Géologie du cirque de Barrosa : résumé

  Le cirque de Barrosa présente deux singularités : sa muraille comporte deux étages différents par leur géologie, et il est traversé par les vestiges d'un ancien chemin muletier. Ces deux singularités sont étroitement liées.
  La formation des Pyrénées, qui s'est étalée sur plusieurs dizaines de millions d'années (Ma), mais est passée par un maximum autour de - 40 Ma, résulte de la collision de la micro-plaque ibérique, poussée vers le nord par la plaque Afrique, contre la vaste plaque eurasiatique, collision dont les effets ont remanié l'ancienne chaîne de montagne hercynienne érigée vers - 300 Ma mais réduite ensuite par l'érosion à l'état de pénéplaine. Comme les autres chaînes de montagne par collision continentale elle est le résultat d'un empilement par le bas d'écailles chevauchantes qui se sont successivement décollées le long de failles inverses quasi-horizontales de la croûte continentale ibérique, et se sont immobilisées contre la plaque eurasiatique tandis que le reste de la croûte continuait à progresser vers le nord au dessous de celle-ci, de telle sorte que chacune de ces écailles est charriée sur (ou chevauche) l'écaille sous-jacente (figure 1, et 4-2).

                   

  Figure 1 : schéma de la formation des montagnes par collision continentale.
 
  Les glaciers quaternaires, issus des hauts sommets ancêtres des pics Robiñera, La Munia et Troumouse, ont ensuite creusé la paroi du cirque de Barrosa dans l'épaisseur de cet empilement, à un niveau tel de celui-ci que la muraille en constitue une coupe méridienne à cheval sur deux unités chevauchantes (figures 2 et 3).

   

  Figure 2 : coupe situant le cirque de Barrosa dans l'épaisseur des unités chevauchantes (voir légende figure 3).

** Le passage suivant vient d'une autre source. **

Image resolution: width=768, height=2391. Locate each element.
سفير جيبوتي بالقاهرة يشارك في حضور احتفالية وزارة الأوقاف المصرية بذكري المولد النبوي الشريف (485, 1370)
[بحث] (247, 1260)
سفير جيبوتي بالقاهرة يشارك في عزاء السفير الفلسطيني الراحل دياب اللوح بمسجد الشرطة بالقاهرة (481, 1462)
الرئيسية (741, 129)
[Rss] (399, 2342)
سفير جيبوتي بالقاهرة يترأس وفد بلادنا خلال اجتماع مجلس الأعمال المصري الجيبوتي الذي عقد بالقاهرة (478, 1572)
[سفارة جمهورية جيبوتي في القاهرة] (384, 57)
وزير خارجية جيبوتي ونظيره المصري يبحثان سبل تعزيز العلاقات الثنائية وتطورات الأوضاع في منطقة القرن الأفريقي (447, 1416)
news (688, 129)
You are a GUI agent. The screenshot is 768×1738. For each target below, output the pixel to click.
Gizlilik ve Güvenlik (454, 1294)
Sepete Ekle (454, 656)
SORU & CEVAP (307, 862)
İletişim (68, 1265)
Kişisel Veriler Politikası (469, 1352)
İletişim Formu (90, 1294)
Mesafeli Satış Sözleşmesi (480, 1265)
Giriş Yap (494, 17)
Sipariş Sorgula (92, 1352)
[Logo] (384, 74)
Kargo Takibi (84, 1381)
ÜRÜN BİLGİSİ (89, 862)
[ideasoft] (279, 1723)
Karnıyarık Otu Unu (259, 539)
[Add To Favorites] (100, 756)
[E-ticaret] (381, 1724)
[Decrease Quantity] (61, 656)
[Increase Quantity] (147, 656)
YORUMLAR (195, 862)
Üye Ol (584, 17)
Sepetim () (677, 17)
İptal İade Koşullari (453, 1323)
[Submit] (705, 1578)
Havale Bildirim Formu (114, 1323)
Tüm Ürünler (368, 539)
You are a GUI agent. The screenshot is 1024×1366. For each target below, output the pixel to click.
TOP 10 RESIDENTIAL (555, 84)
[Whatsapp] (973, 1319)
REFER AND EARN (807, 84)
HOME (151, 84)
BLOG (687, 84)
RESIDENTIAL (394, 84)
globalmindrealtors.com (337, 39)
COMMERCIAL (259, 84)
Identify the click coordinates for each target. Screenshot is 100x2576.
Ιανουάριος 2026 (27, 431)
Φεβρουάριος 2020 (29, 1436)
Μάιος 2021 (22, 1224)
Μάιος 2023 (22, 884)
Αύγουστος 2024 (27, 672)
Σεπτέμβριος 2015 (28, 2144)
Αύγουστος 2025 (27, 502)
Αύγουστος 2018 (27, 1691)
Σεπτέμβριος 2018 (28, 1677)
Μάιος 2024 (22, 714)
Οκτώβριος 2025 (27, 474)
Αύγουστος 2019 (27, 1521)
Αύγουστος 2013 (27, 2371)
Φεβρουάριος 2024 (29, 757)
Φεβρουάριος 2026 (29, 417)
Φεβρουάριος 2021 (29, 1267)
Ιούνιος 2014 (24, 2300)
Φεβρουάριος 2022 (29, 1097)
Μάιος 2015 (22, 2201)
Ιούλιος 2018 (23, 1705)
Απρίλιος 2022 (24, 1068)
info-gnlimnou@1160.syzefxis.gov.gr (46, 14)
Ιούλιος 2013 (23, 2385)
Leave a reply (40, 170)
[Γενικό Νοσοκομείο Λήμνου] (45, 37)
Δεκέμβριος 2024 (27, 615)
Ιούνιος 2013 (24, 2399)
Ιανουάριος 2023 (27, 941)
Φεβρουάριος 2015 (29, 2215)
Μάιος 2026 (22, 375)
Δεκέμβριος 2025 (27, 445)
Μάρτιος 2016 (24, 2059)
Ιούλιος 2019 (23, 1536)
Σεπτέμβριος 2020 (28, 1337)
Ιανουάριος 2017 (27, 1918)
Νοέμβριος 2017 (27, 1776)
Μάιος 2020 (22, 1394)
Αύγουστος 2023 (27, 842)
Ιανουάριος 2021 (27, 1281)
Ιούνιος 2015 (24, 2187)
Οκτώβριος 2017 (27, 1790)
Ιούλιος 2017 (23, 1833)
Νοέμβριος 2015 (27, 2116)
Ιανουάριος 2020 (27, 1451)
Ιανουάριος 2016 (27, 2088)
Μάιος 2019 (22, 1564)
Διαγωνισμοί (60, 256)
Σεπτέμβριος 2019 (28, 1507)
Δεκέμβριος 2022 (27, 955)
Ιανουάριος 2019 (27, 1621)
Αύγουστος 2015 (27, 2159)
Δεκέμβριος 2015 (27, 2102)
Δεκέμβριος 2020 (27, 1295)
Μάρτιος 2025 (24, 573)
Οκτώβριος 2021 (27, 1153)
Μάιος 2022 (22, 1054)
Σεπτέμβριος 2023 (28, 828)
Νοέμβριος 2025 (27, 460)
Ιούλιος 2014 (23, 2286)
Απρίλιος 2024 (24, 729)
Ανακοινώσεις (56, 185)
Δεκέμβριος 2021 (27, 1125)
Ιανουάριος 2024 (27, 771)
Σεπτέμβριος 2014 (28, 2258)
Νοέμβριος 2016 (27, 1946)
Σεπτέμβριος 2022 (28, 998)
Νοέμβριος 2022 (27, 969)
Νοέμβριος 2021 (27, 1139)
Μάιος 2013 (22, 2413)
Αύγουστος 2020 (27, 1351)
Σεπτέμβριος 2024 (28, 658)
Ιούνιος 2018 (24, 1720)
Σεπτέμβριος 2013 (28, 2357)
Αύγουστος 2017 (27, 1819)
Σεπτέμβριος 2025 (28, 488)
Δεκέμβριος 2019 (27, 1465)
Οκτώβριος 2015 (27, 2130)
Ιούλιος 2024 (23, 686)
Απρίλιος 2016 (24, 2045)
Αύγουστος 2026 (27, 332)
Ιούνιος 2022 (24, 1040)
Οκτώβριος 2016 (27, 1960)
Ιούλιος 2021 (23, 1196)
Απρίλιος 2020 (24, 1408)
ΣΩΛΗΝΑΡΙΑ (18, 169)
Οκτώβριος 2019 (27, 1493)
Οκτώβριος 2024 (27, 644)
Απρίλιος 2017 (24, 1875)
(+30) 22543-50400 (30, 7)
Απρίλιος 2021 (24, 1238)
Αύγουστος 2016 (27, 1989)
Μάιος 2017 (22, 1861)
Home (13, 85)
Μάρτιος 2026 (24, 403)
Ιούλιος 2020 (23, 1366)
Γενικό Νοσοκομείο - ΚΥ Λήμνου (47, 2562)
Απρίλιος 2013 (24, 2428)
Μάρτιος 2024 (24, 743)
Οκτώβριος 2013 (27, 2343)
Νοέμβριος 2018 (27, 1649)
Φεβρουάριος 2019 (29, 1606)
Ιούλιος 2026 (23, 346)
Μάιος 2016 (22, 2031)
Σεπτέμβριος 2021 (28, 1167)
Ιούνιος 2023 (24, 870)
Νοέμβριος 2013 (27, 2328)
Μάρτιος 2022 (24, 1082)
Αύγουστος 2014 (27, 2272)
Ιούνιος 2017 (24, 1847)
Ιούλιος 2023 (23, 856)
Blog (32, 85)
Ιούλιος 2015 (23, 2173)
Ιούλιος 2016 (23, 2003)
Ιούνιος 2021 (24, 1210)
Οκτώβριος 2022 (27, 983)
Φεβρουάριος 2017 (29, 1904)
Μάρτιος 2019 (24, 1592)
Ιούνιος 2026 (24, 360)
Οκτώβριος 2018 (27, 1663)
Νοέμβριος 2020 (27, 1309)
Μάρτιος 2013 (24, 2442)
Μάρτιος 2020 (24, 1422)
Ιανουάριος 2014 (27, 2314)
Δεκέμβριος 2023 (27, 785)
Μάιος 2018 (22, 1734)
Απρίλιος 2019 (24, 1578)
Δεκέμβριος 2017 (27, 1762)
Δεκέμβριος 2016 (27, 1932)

  L'unité chevauchante supérieure (qui constitue l'étage supérieur du cirque de Barrosa) est dite " nappe de charriage de Gavarnie ", parce qu'elle est bien visible, et a été décrite, surtout dans la vallée de Gavarnie. Ses limites latérales sont floues mais sa largeur est de l'ordre de la centaine de kms. Son charriage, ou chevauchement, du nord vers le sud sur l'unité inférieure, est de 10 à 15 kms (en fait c'est l'unité inférieure qui s'est déplacée sous elle : mais cela revient au même). Sa racine se situe en gros à hauteur de la vallée d'Aure actuelle. Son front se trouve dans la sierra d'Espierba et se repère plus à l'ouest à la hourquette d'Alans et au port de Boucharo, de part et d'autre de la vallée de Gavarnie. Au nord le plan de chevauchement est ascendant, par exemple dans la vallée de La Gela ; au sud il descend, par exemple dans la vallée de Chisagües ; mais il est à peu près horizontal entre les deux, dans le cirque de Barrosa, où il se situe entre 2300 et 2500 m. d'altitude.

  

  Figure 3 : coupes des falaises du cirque de Barrosa, et du port de Barroude.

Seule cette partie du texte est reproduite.